_Required work:_ From the listing below, gather each line that contains the string "Select" and reproduce those lines in full. Treat uppercase and lowercase letters as distinct when matching.

::::::::

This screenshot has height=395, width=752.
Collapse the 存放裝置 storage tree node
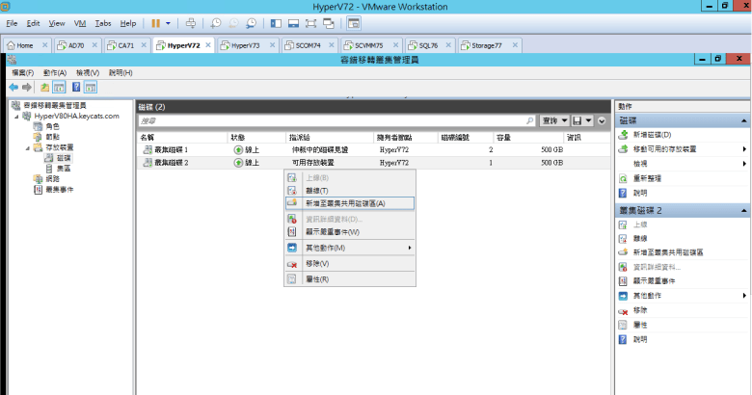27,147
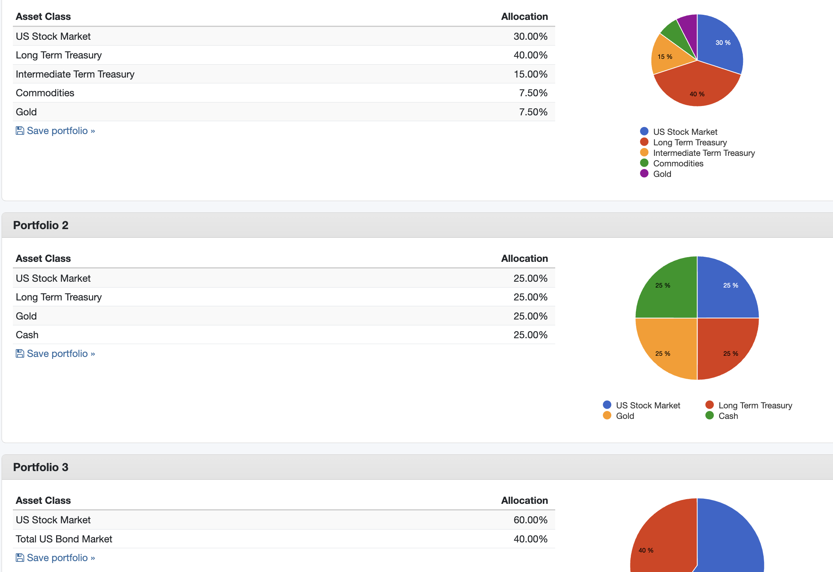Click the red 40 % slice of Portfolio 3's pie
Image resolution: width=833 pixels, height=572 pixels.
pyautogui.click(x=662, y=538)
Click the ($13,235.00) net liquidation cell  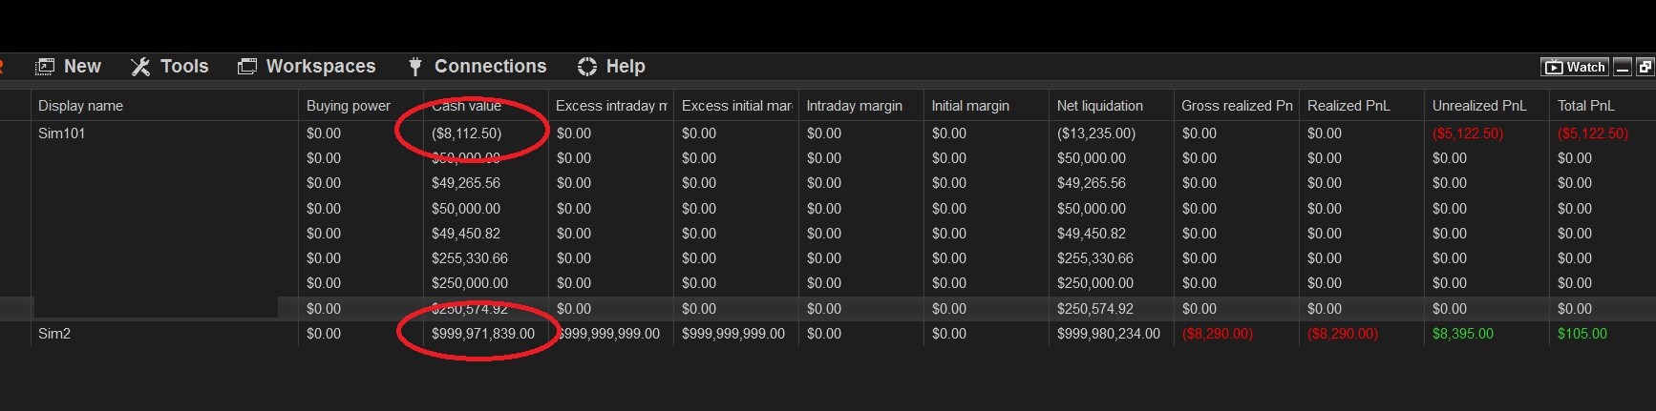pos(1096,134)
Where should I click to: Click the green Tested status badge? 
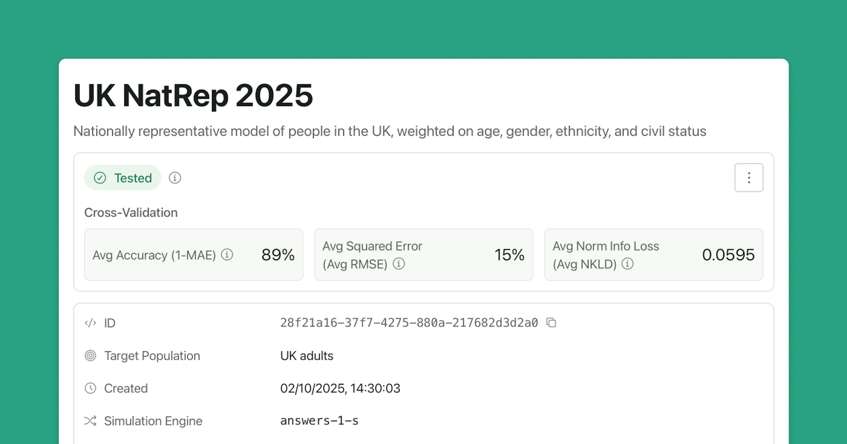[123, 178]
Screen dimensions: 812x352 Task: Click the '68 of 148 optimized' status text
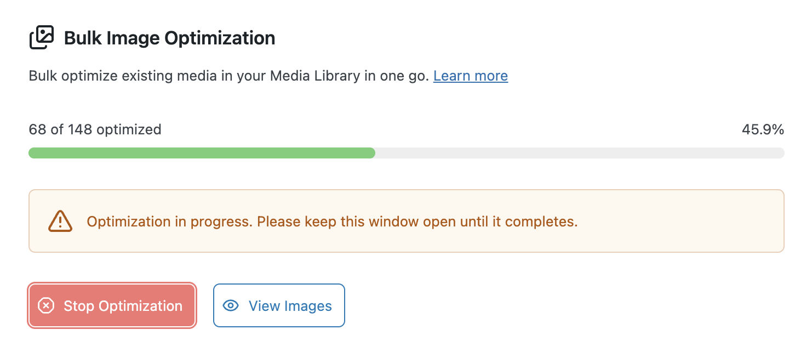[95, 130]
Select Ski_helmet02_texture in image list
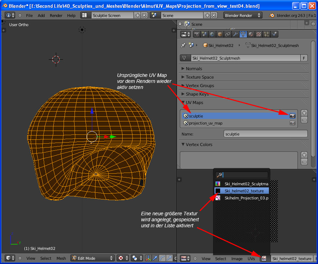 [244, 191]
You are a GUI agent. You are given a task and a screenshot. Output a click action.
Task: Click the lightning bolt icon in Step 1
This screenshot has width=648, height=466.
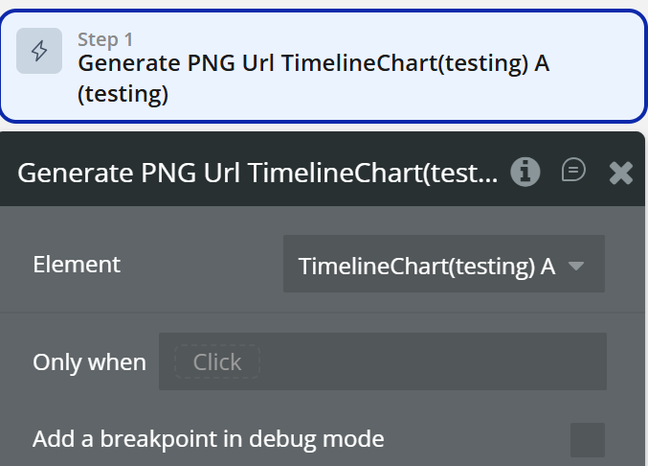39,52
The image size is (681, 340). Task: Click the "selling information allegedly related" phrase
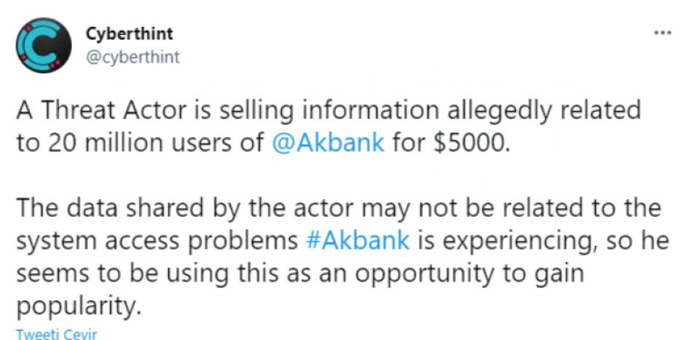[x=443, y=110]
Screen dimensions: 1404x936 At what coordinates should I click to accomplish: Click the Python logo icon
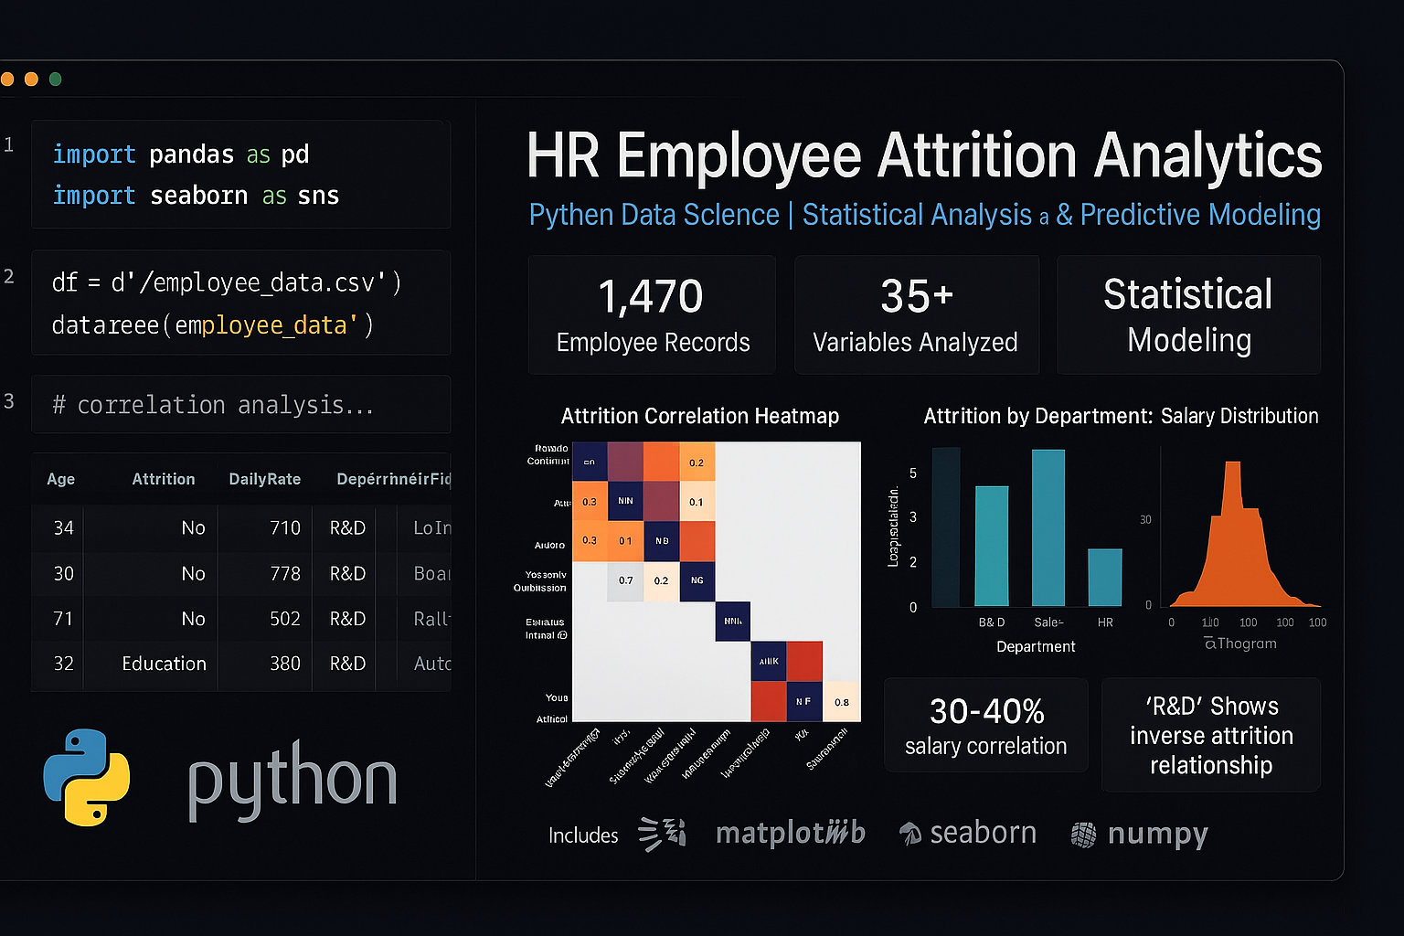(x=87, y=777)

::::::::

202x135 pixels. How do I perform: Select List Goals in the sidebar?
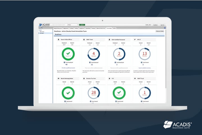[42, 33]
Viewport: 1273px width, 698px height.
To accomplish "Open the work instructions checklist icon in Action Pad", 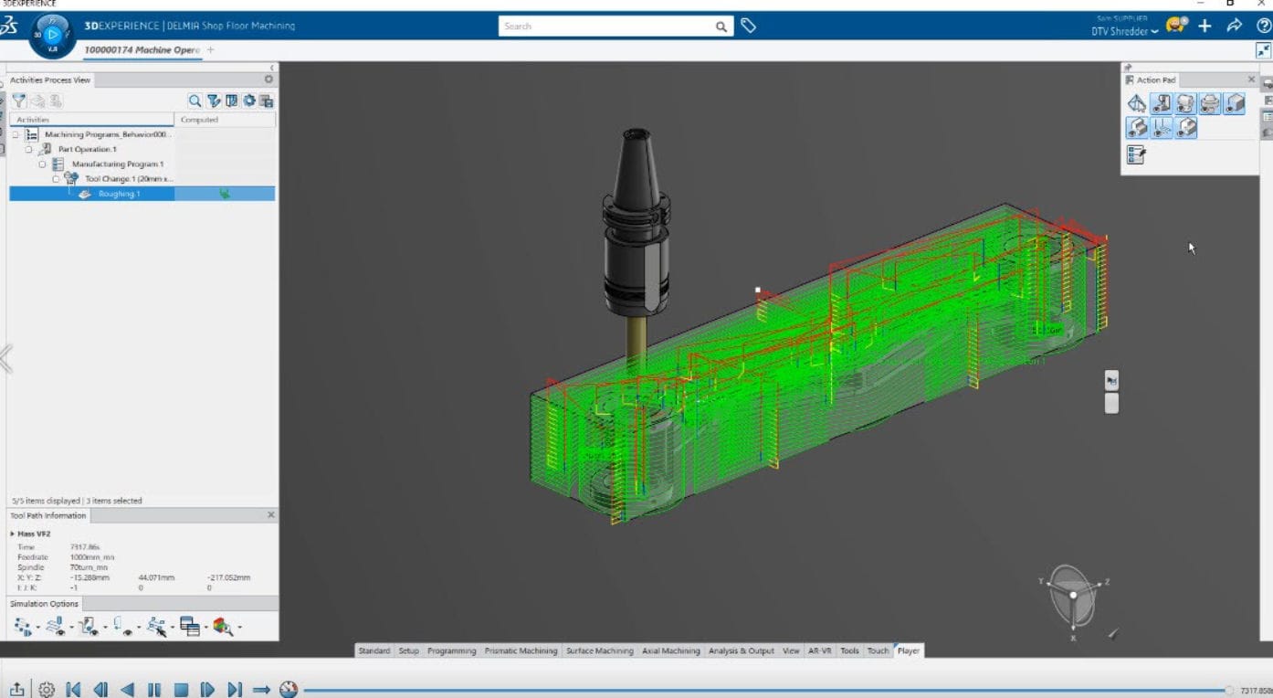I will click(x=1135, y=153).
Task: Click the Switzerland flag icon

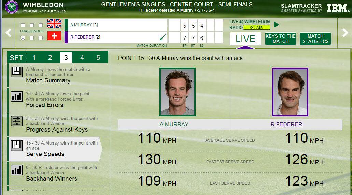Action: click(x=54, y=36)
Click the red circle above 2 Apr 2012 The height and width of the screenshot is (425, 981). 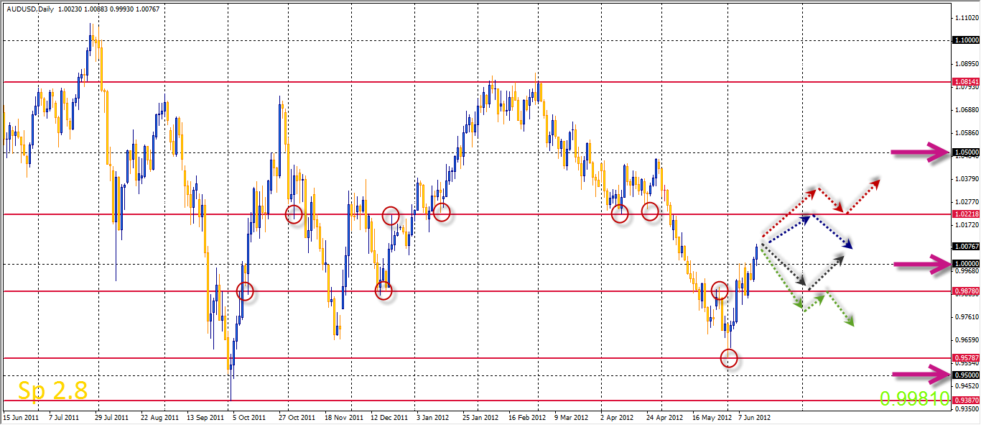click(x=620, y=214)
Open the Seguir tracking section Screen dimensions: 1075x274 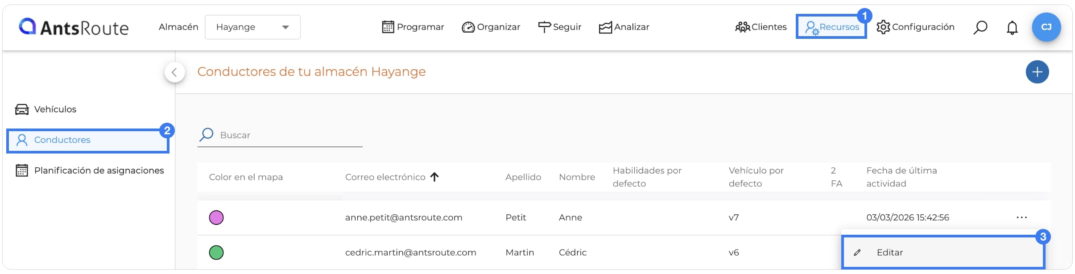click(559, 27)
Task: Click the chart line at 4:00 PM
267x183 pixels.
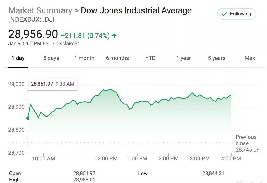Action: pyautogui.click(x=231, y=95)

::::::::

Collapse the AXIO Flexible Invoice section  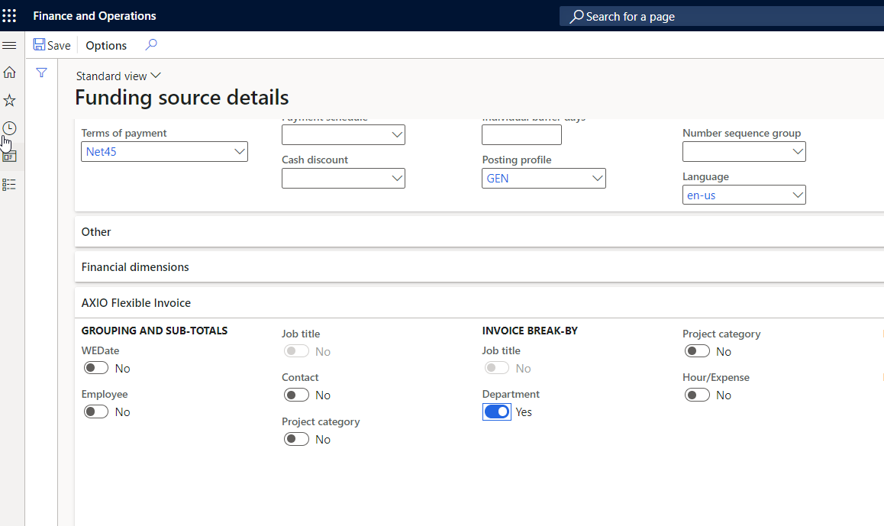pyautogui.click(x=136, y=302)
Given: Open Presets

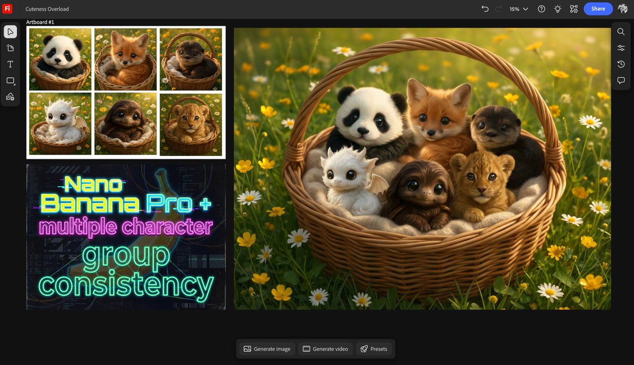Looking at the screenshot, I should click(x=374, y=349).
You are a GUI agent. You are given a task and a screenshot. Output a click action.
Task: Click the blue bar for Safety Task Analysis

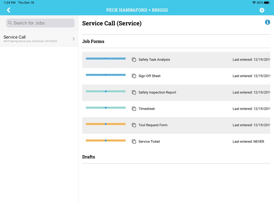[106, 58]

::::::::

_Answer to the exercise:_
Select Ski_helmet02_texture in image list
202x135 pixels. How do I perform: Select List Goals in the sidebar?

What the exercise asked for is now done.